Passage cité:
>>
Le 13 juin 2023, la Cour supérieure a rendu une décision importante en matière d’appel d’offres et, plus particulièrement, quant à l’opportunité pour un donneur d’ouvrage de corriger certaines informations figurant dans une soumission. 

Les principaux faits de l’affaire :

En 2019, la Ville de Boisbriand (la « Ville ») lance un appel d’offres pour la transformation d’une église en centre de création culturelle. Trois entreprises présentent une soumission, dont la demanderesse, 9006-9311 Québec inc. (« Devcor »), et Groupe Piché Construction inc. (« Groupe Piché »). Devcor présente la soumission la plus basse et Groupe Piché, la seconde, par une faible marge.

Cependant, après leur dépôt, la Ville analyse les différentes soumissions et y corrige des erreurs de calcul, selon elle, présentes dans les différents bordereaux de soumissions. Suite à ces corrections, Groupe Piché se retrouve finalement être le plus bas soumissionnaire par une faible marge et la Ville lui octroie donc le contrat.

Devcor se pourvoit donc en justice contre la Ville aux motifs que cette dernière n’était pas en droit de corriger la soumission de Groupe Piché, et que cette dernière n’était pas conforme aux documents d’appel d’offres.

1) La rectification des calculs par la Ville

La Ville a procédé aux corrections des calculs des bordereaux de soumissions sur la base de l’article 2.10 du cahier des charges, qui autorise une correction du montant total de la soumission en cas d’erreur d’addition ou de multiplication. Cette disposition précise également que le prix unitaire (comparé au prix forfaitaire, qui inclut les frais et le profit) prévaut en cas de divergence.

Les erreurs de calcul alléguées par la Ville venaient du fait que, pour tous les items, il y avait systématiquement une différence de 11,9 % entre le prix unitaire (le coût d’une unité d’un item précis) et le prix total pour ce même item. Le représentant de la Ville s’occupant de vérifier la conformité des soumissions a donc refait les calculs en se fondant sur le prix unitaire et a retranché près de 20 000 $ du prix total de la soumission de Groupe Piché. Or, la Cour fait remarquer que la différence entre le prix unitaire et le prix total s’explique par le fait que Groupe Piché a fait une erreur en remplissant le bordereau et a probablement omis d’indiquer son profit dans le prix unitaire. Ceci explique l’écart systématique de 11,9 % par rapport aux prix totaux.
<<
Consignes:
A: Indiquez si chacun des énoncés ci-dessous concorde avec le passage cité sur l'appel d'offres de Boisbriand. Répondez par oui ou par non et citez textuellement les mots du passage qui tranchent.
(i) Avant les corrections, Devcor avait présenté la soumission la plus basse.
(ii) L'article 2.10 du cahier des charges prévoit que le prix forfaitaire prévaut en cas de divergence.
(iii) Le représentant de la Ville a retranché près de 20 000 $ du prix total de la soumission de Groupe Piché.
B: Poursuivez le passage cité sur l'appel d'offres de la Ville de Boisbriand à partir de sa dernière phrase.

Données:
>>
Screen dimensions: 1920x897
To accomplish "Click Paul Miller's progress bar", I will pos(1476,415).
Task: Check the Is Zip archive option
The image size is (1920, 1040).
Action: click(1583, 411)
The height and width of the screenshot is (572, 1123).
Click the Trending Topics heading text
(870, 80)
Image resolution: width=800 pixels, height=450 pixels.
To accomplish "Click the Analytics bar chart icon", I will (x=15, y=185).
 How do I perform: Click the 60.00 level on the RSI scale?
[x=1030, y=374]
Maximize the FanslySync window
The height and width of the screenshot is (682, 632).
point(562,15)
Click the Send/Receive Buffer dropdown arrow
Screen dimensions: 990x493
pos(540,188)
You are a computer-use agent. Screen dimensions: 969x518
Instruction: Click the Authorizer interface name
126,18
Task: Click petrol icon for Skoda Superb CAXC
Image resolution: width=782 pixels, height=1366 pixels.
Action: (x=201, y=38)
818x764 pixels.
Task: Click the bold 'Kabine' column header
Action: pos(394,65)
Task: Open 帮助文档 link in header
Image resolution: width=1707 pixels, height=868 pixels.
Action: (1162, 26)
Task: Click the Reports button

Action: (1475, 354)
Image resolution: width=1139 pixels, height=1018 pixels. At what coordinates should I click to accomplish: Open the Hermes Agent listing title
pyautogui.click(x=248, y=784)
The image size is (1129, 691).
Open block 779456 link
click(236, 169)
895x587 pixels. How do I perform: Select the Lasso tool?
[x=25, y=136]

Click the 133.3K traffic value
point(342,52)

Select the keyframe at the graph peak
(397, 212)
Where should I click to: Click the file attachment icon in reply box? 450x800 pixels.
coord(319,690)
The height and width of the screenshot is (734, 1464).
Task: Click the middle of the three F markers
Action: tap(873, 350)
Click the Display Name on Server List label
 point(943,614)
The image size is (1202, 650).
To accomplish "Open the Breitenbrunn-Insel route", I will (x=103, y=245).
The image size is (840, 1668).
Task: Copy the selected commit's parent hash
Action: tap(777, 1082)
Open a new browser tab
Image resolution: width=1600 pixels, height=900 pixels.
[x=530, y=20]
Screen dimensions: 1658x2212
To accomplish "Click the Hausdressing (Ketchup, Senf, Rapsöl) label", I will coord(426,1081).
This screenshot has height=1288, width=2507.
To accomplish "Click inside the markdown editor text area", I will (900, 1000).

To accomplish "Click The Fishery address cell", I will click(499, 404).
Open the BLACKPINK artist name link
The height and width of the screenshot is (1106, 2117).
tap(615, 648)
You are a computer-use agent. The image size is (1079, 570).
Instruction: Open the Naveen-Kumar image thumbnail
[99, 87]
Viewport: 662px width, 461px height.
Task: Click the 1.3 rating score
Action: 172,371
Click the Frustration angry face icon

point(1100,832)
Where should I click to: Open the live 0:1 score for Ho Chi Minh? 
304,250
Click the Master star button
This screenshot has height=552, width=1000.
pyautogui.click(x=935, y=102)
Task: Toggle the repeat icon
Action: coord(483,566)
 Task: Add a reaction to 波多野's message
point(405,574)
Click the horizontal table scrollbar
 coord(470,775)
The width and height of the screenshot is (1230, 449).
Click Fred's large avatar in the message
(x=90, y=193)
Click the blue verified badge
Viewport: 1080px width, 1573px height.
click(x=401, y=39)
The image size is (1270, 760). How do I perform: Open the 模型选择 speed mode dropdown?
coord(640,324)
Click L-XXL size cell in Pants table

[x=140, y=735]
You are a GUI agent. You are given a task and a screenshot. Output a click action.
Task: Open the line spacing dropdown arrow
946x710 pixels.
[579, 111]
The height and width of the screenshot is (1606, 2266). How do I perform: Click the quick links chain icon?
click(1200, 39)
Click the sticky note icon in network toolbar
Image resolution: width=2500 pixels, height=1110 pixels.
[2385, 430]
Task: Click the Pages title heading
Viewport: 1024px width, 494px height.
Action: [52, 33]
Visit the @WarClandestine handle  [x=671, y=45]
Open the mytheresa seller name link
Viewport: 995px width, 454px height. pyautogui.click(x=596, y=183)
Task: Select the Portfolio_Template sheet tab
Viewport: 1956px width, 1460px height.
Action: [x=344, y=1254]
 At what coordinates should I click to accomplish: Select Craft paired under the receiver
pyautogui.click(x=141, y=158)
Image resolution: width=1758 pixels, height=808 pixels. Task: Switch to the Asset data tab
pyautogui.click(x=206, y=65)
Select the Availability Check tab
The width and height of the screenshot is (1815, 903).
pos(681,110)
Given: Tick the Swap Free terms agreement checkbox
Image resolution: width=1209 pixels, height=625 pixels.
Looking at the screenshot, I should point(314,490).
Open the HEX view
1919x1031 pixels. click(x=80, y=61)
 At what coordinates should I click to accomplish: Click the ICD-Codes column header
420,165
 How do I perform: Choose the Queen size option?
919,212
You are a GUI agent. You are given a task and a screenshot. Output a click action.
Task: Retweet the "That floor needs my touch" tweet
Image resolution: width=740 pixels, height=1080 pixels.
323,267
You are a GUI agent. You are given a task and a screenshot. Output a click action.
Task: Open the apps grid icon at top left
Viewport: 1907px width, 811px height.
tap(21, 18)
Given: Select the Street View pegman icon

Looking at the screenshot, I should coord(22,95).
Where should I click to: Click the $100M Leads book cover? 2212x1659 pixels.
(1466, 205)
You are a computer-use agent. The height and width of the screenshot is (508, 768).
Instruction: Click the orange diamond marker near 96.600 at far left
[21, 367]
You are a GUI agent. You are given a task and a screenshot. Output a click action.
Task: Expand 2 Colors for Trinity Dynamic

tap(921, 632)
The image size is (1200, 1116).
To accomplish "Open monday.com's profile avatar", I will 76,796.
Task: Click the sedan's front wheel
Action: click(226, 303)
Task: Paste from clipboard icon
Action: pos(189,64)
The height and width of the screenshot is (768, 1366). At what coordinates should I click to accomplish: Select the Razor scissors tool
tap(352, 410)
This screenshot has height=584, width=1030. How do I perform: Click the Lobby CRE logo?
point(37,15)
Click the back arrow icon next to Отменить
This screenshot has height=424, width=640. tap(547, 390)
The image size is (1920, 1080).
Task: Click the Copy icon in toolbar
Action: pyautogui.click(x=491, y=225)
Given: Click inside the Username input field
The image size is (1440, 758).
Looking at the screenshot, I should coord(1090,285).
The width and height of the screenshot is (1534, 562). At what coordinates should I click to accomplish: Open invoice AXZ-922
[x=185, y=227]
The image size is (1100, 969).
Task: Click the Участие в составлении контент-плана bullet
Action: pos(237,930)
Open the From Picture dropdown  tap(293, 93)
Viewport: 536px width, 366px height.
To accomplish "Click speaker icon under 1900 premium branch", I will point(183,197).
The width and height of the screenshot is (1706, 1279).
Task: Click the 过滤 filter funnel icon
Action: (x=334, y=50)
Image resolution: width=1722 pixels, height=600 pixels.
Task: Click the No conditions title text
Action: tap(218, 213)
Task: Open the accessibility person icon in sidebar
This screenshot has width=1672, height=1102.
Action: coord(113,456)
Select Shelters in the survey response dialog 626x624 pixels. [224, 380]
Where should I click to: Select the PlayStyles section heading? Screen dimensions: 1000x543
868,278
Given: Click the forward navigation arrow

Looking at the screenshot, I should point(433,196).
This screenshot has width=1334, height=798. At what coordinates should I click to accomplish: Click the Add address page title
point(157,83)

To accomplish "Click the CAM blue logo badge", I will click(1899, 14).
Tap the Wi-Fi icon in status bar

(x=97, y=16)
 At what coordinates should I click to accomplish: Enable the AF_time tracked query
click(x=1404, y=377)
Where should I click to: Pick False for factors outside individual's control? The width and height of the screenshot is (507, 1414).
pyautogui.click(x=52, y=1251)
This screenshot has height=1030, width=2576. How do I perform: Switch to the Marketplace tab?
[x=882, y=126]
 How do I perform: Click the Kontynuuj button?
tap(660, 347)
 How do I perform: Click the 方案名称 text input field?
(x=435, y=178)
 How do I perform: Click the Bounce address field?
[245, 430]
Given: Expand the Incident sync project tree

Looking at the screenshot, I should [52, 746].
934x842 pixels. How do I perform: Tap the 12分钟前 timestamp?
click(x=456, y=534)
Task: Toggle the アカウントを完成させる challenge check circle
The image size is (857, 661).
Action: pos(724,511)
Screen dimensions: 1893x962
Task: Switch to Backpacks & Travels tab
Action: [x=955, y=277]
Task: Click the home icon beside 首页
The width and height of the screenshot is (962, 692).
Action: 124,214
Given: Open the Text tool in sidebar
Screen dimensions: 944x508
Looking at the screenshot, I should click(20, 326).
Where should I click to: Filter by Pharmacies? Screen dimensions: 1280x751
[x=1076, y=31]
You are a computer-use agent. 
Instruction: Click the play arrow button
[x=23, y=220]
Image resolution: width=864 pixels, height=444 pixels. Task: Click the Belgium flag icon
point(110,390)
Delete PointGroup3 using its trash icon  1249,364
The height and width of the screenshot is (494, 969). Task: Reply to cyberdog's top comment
<<
Corrigé de l'exercice:
A:
(i) Oui : « Devcor présente la soumission la plus basse et Groupe Piché, la seconde, par une faible marge. »
(ii) Non : « le prix unitaire (comparé au prix forfaitaire, qui inclut les frais et le profit) prévaut en cas de divergence. »
(iii) Oui : « a retranché près de 20 000 $ du prix total de la soumission de Groupe Piché ».

B:
La Cour en conclut donc que ce n’était pas une erreur de calcul matérielle, mais plutôt une erreur dans l’utilisation du bordereau. Il semblait évident que Groupe Piché voulait inclure ce 11,9 % de profit dans ses coûts. Ainsi, le montant véritable du prix soumis par Groupe Piché se trouvait dans les prix totaux, et non dans le prix unitaire. La Ville ne pouvait donc considérer qu’il s’agissait d’erreurs de calcul au sens de l’article 2.10 du cahier des charges et donc n’avait pas le droit de corriger les prix dans la soumission de Groupe Piché. Devcor était donc le plus bas soumissionnaire et le contrat aurait dû lui être accordé :

[43] Je conclus donc que la Ville ne pouvait se prévaloir de la clause 2.10 du Cahier des charges générales pour modifier le total de la soumission du Groupe Piché quant aux éléments à prix unitaire, puisqu’il ne s’agissait pas là d’une erreur de calcul.

[44] Devcor était donc le plus bas soumissionnaire et le contrat devait lui être octroyé selon les articles 573 et suivants de la Loi sur les Cités et villes, dès lors que sa soumission était conforme.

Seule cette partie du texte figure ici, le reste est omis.